> **Exercise description**: Return the records exactly as they appear below, omitting the pictures.

> **Information given**:
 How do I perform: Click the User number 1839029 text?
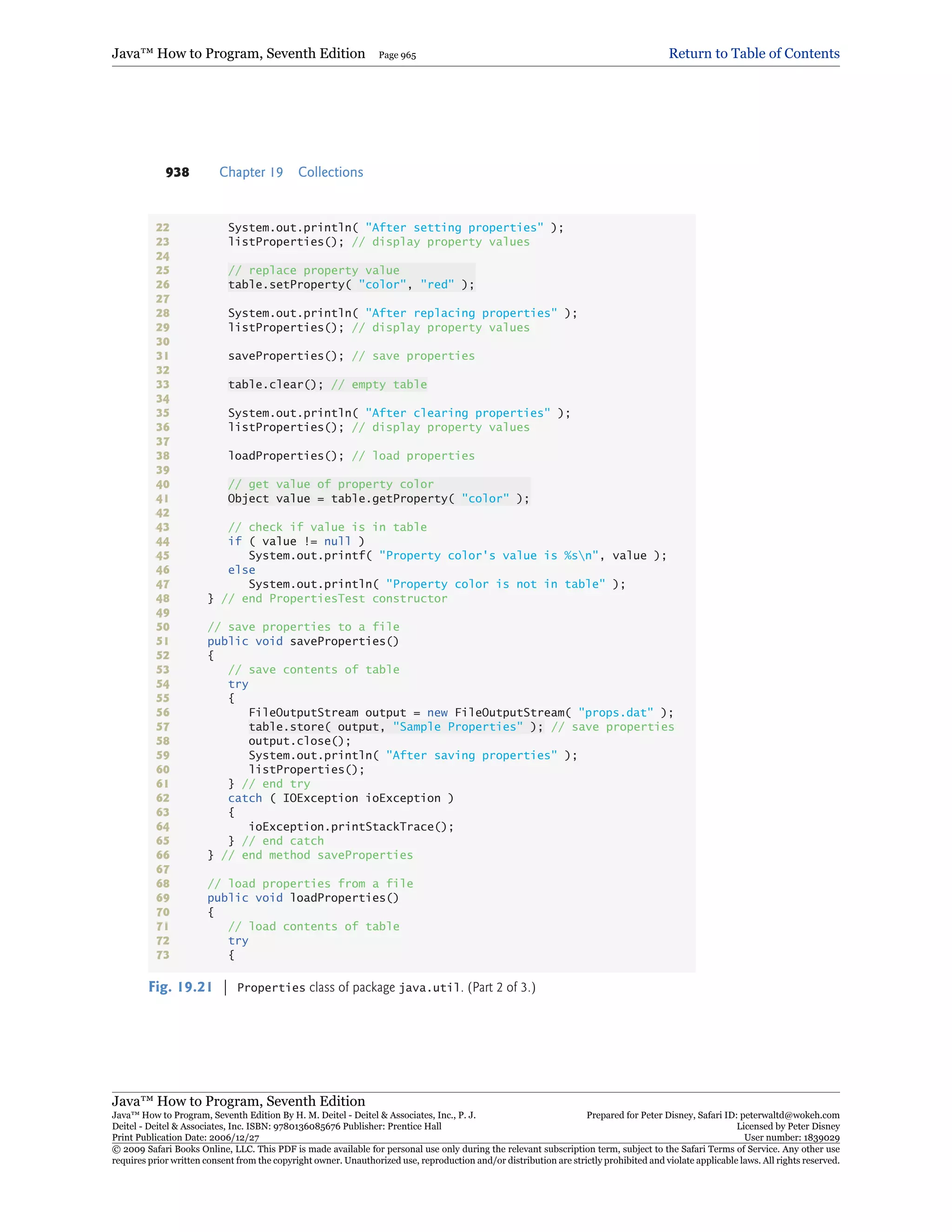(791, 1138)
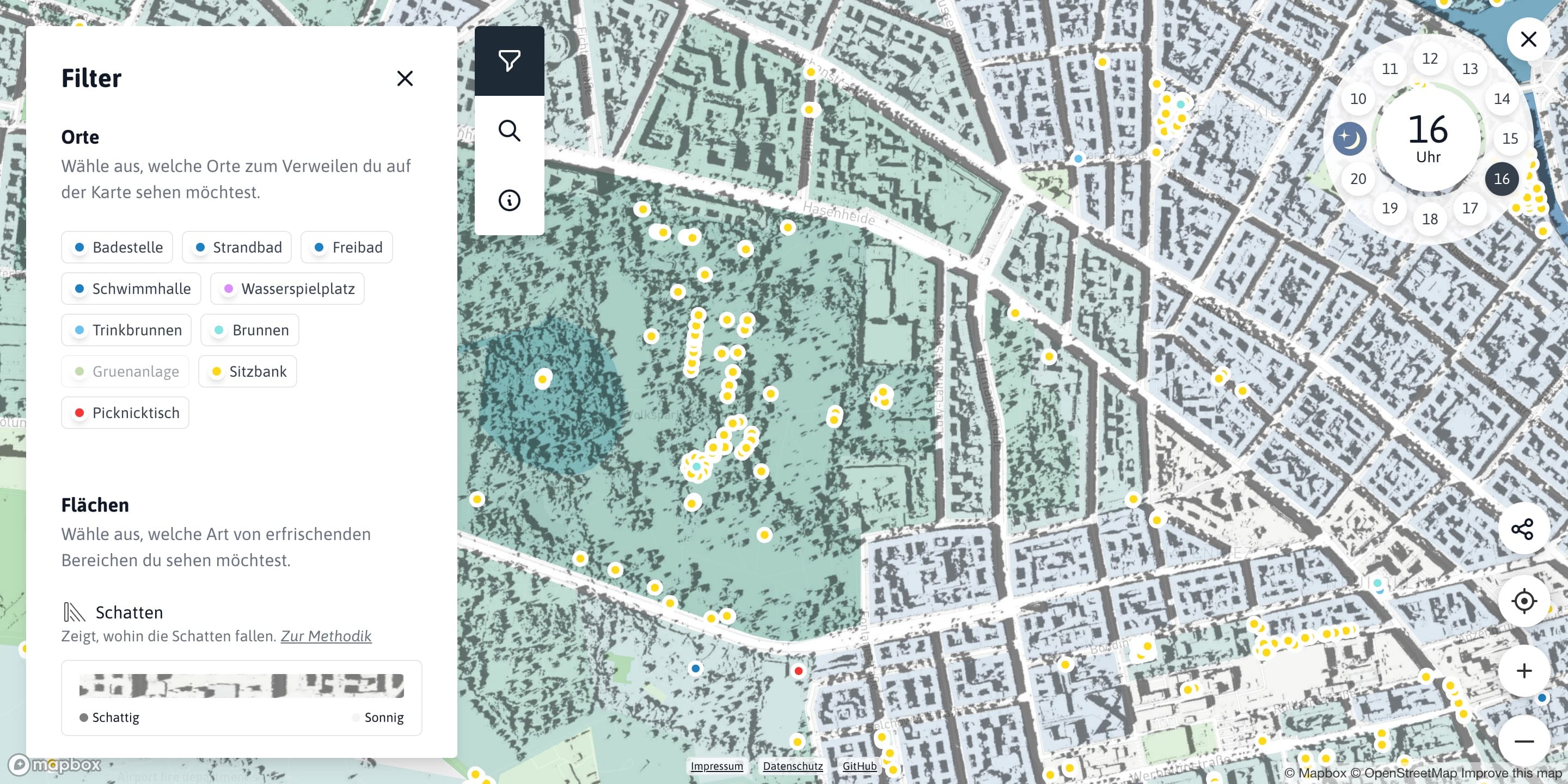The height and width of the screenshot is (784, 1568).
Task: Switch to night mode moon icon
Action: point(1349,139)
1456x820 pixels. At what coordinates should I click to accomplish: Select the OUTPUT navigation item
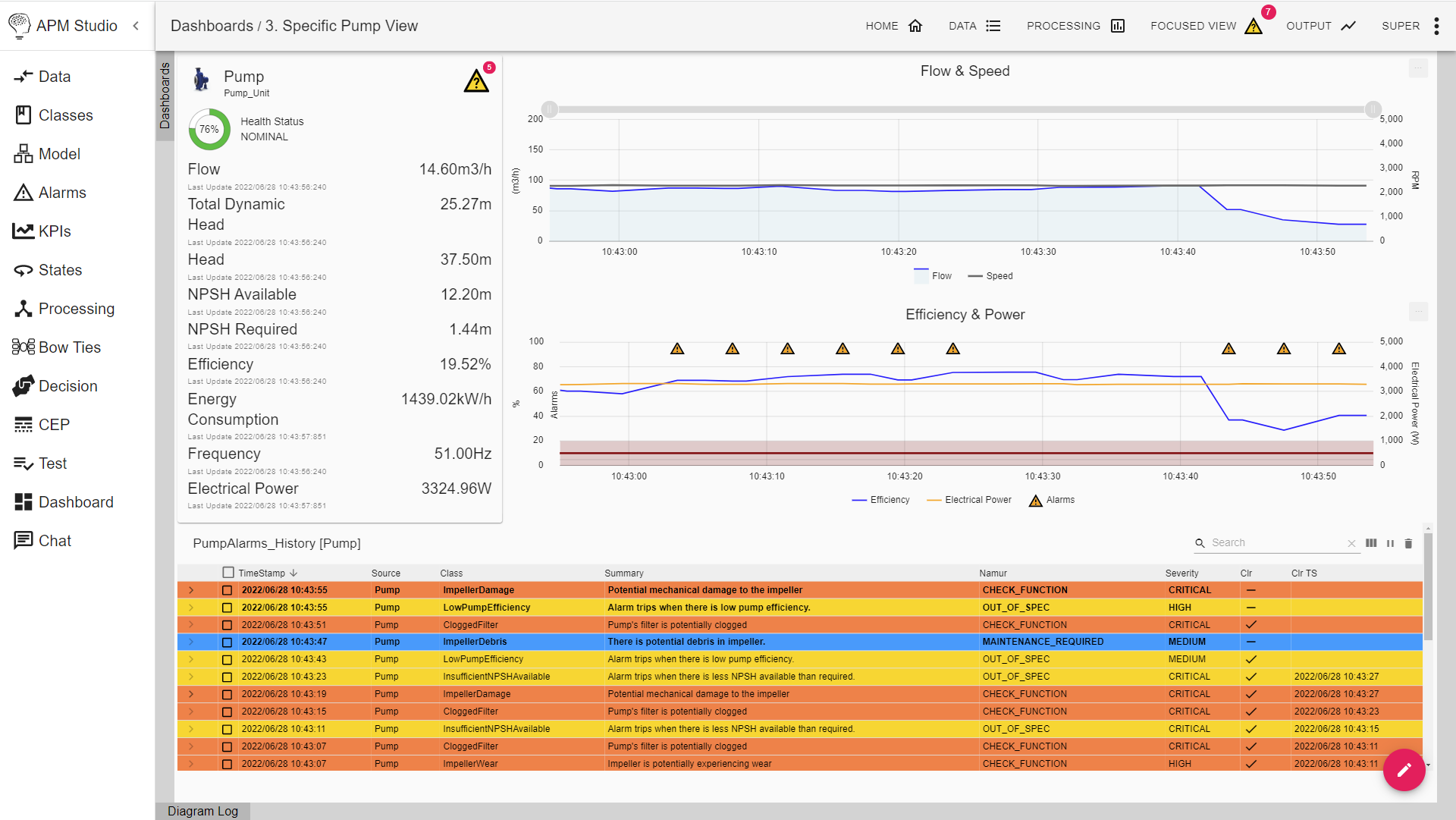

> **Output**:
 How do I perform: Click the User number 1839029 text?
(791, 1138)
The height and width of the screenshot is (784, 1568).
Task: Switch to night mode moon icon
Action: point(1349,139)
1456x820 pixels. At what coordinates should I click to accomplish: Select the OUTPUT navigation item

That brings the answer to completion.